Under the 1982 Intelligence Identities Protection Act, it is a crime for someone with authorized access to classified information to knowingly disclose the identity of a covert agent. Shortly after the investigation started, Bush ordered everyone in the administration to provide "full cooperation" with the investigation, and Republican National Committee Chairman Ed Gillespie said the disclosure of Plame's name could be worse than Watergate "in terms of the real-world implications of it." But nobody has come forward to admit to being a source for Novak's column. Besides Rove, a number of other White House aides, including counsel Alberto Gonzales, have gone before the grand jury.

Rove's grand jury appearance comes as Fitzgerald is aggressively pursuing the testimony of two other journalists ensnared in the case, Time's Matthew Cooper and Judith Miller of the New York Times. Three days after Novaks column appeared, Cooper and two colleagues wrote an article for Time Magazines Website saying that government officials had told them that Wilsons wife was a CIA official. Miller was subpoenaed to testify about sources she spoke to while reporting on Wilson, though she never published anything on the subject.
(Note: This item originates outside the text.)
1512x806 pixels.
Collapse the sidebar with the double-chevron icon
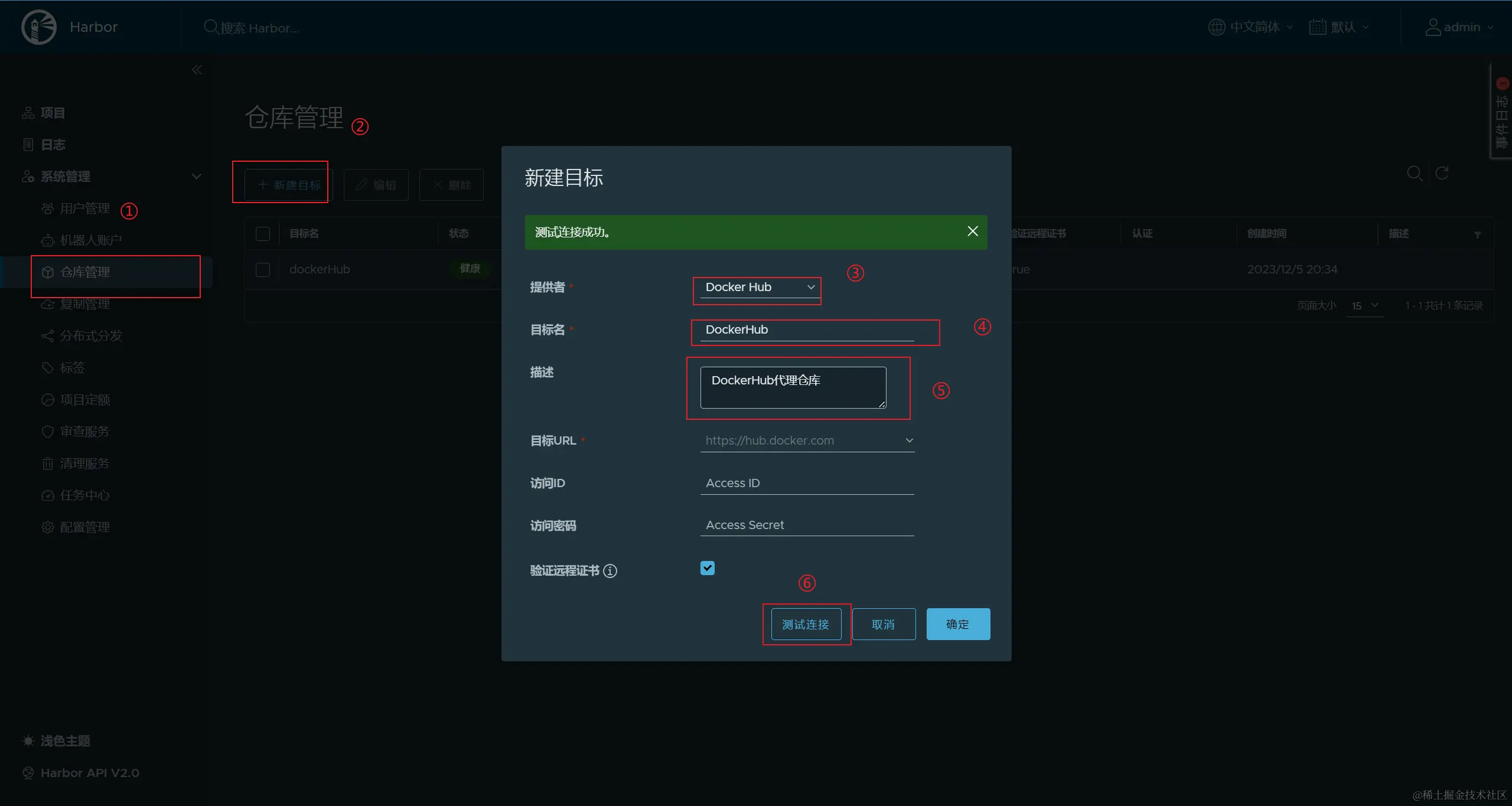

U.S. District Judge Thomas Hogan found Cooper in contempt of court on Wednesday, for the second time, for refusing to testify. (Coopers first contempt citation was rescinded when he gave limited information to prosecutors after a source, Lewis I. Scooter Libby, chief of staff to Vice President Dick Cheney, authorized him and several other journalists to discuss their confidential conversations.) Miller was found in contempt last week. She and Cooper, citing the need for journalists to be able to protect their sources, are appealing the rulings jointly, but no decision is expected from the appeals court until mid-to-late November. They could each face up to 18 months in jail if they lose their appeal.

Novaks status continues to be a mystery; neither he nor his lawyer, Jim Hamilton, will talk about their contacts with prosecutors. Lawyers for other witnesses in the case have concluded that Novak is cooperating, since he has not been held in contempt. But even if Novak is cooperating and has revealed his sources, these lawyers say, Fitzgerald would want to talk to other journalists to strengthen any case he might bring. And the prosecutor may be seeking to substantiate a Sept. 2003 Washington Post story, which quoted an administration source saying that two top White House officials disclosed Plame's identity to at least six Washington journalists in retribution for Wilson's comments. The leak was "meant purely and simply for revenge," the official said. Fitzgerald might want to learn if those two officials were the same ones who talked to Novak. Each instance of disclosure of Plame's identity would be a separate crime.